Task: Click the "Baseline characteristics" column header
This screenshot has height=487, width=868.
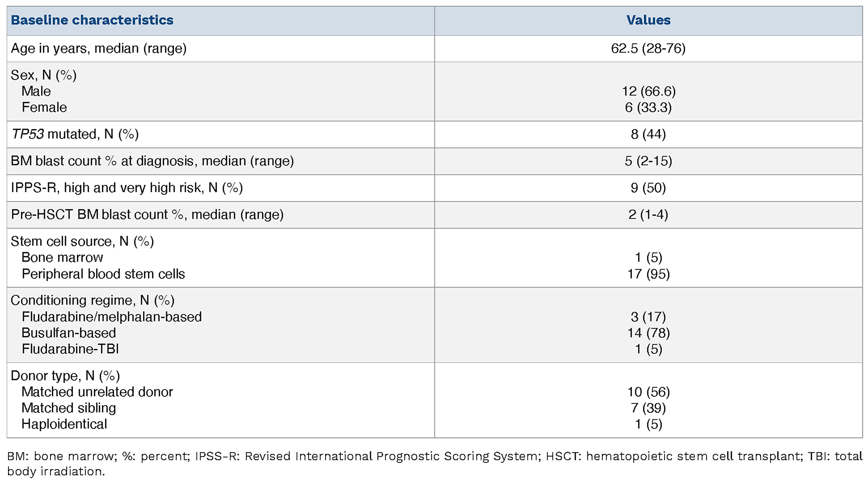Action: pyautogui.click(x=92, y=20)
...
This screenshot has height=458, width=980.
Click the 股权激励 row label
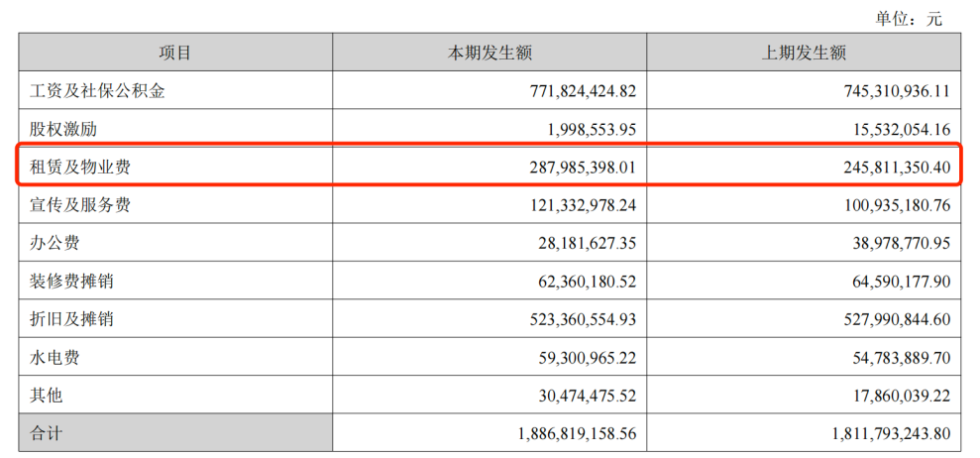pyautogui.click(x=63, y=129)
...
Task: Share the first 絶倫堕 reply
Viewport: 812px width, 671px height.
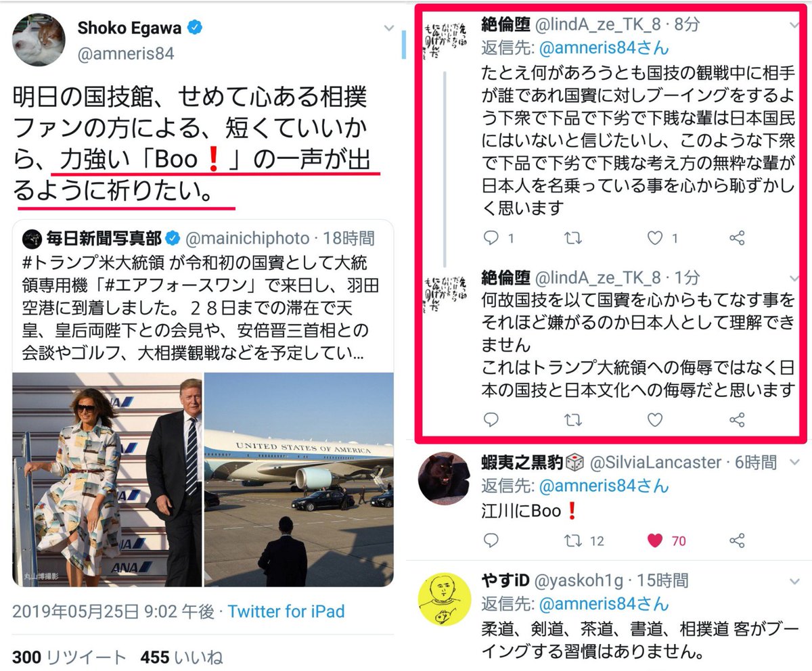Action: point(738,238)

_WHAT TO PRODUCE_
The answer must be every line of the entries that includes the word "Task".

_WRITTEN ANSWER_
Task: Click the "Baseline characteristics" column header
Task: Share the first 絶倫堕 reply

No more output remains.